🤖 AI Summary
This study systematically evaluates the code generation capabilities of mainstream large language models (LLMs) on LeetCode programming problems, focusing on fundamental limitations in algorithmic reasoning, edge-case handling, and time-complexity optimization.
Method: Leveraging a crawled real-world problem corpus, we invoke APIs of models including GPT-4 and GPT-3.5-turbo, and perform automated execution and testing. Crucially, we introduce the first joint evaluation framework combining pass@k accuracy with empirical runtime measurements.

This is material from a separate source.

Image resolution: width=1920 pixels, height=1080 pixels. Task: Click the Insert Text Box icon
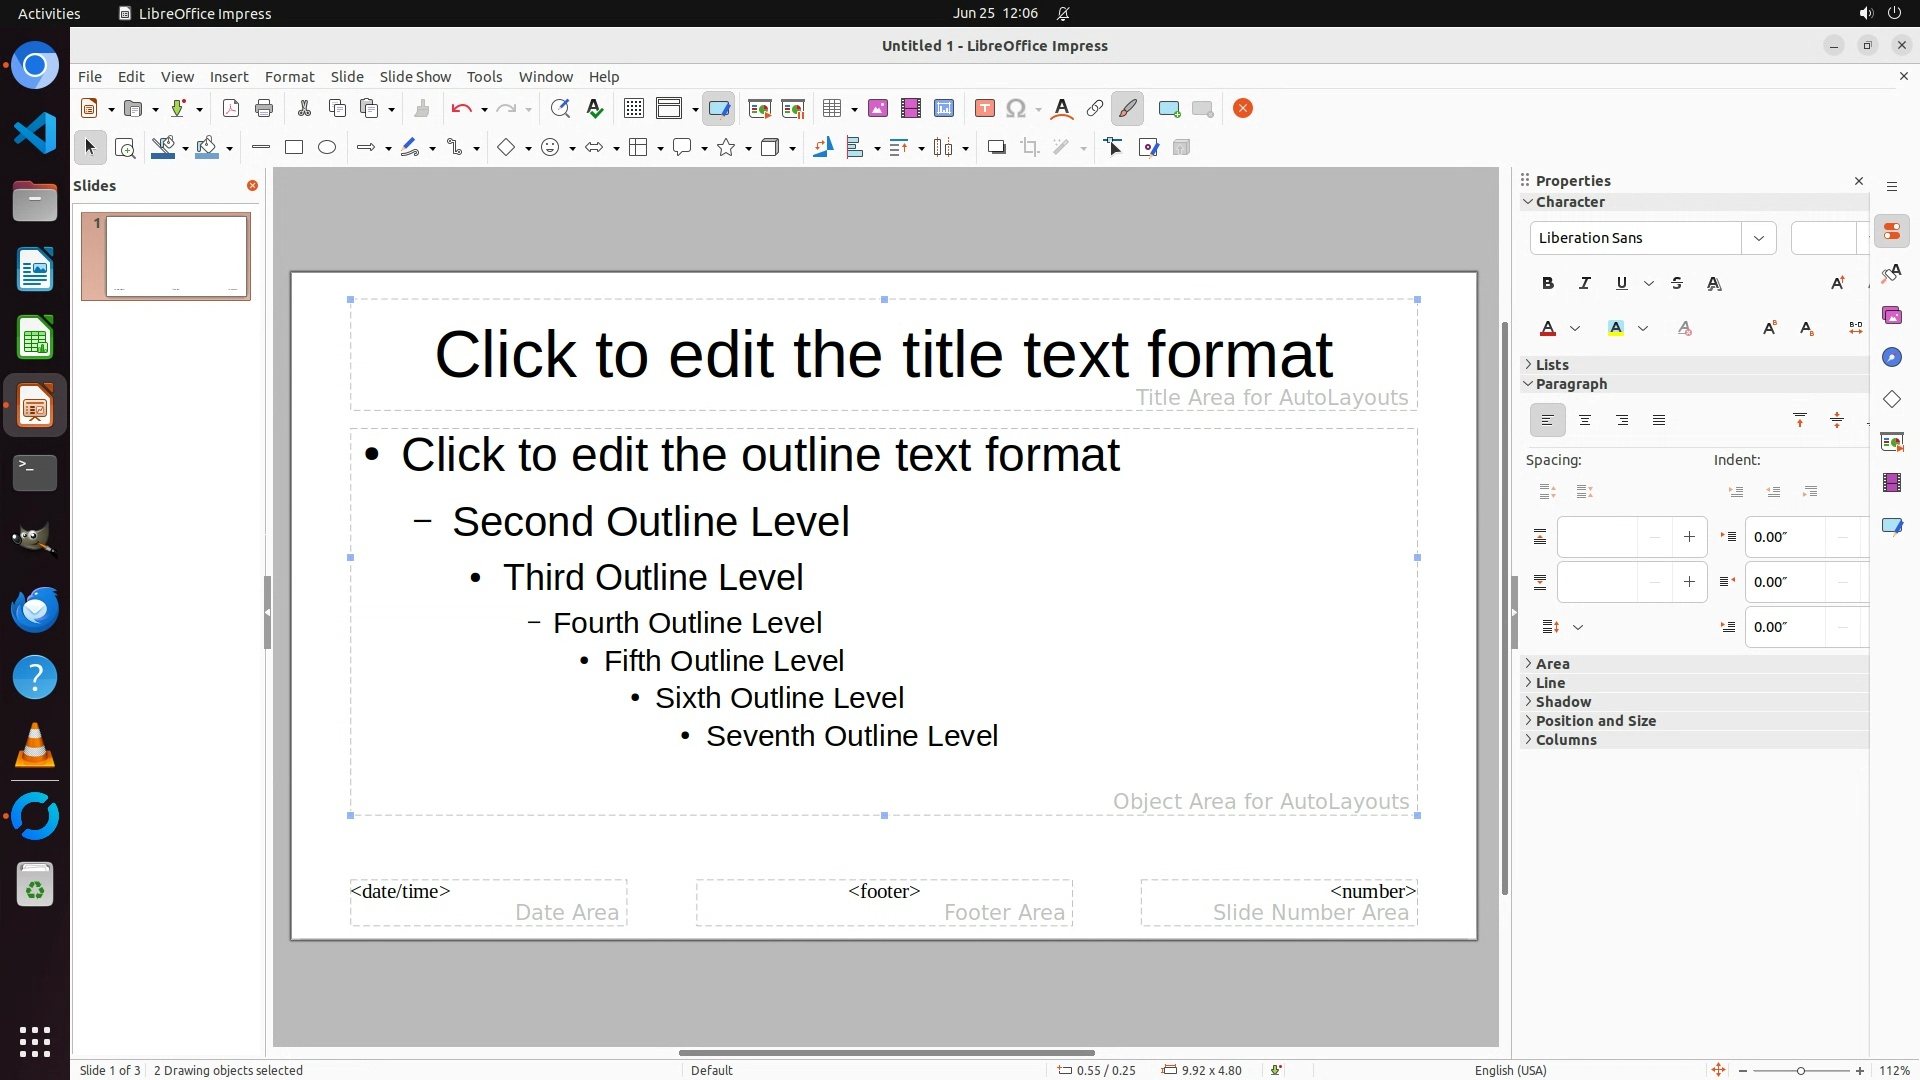pos(984,109)
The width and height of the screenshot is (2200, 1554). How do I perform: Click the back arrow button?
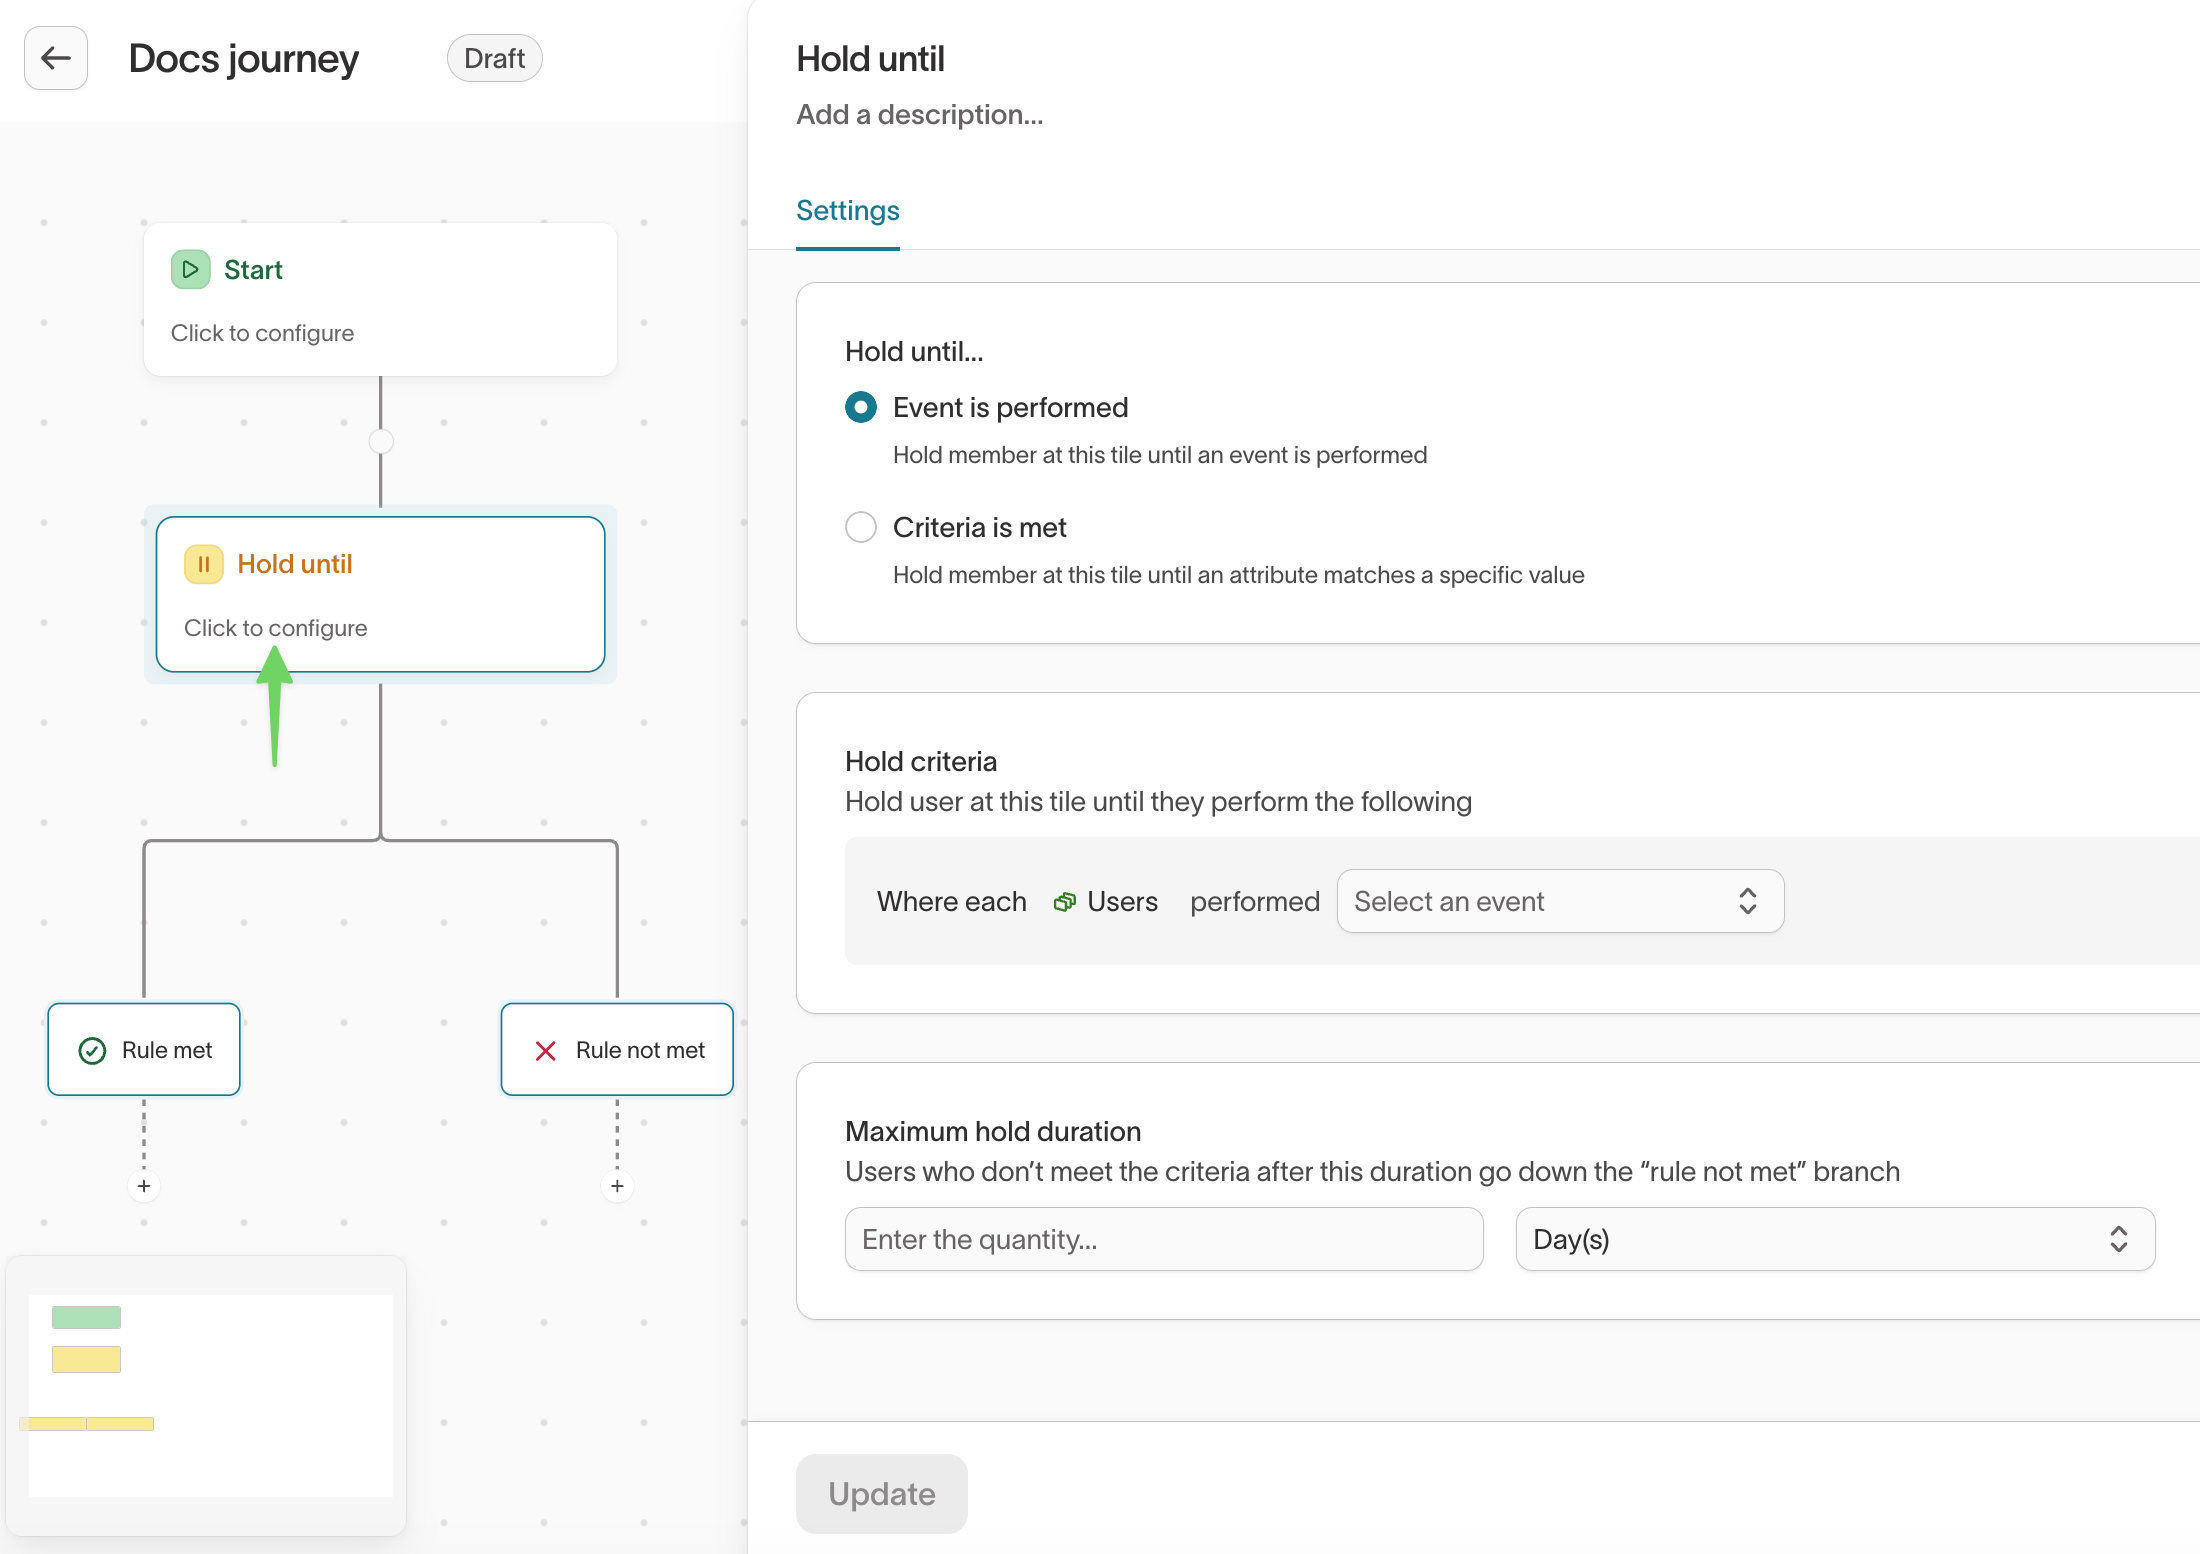coord(56,58)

Contribution/Results: Results reveal that GPT-4 achieves 62.3% pass@1 on medium-difficulty problems but drops sharply to 28.1% on hard ones. Over 40% of failures stem from logical flaws—not syntactic errors—and 73% of generated solutions fail to achieve optimal asymptotic time complexity. These findings expose structural deficiencies in LLMs’ algorithmic reasoning, establishing an empirically grounded evaluation paradigm for programming-assistant tools and informing concrete directions for model improvement.
📝 Abstract
This paper presents a comprehensive performance evaluation of Large Language Models (LLMs) in solving programming challenges from Leetcode, a widely used platform for algorithm practice and technical interviews. We began by crawling the Leetcode website to collect a diverse set of problems encompassing various difficulty levels and topics. Using this dataset, we generated solutions with multiple LLMs, including GPT-4 and GPT-3.5-turbo (ChatGPT-turbo). The generated solutions were systematically evaluated for correctness and efficiency. We employed the pass@k metric to assess the success rates within a given number of attempts and analyzed the runtime performance of the solutions. Our results highlight the strengths and limitations of current LLMs [10] in code generation and problem-solving tasks, providing insights into their potential applications and areas for improvement in automated programming assistance.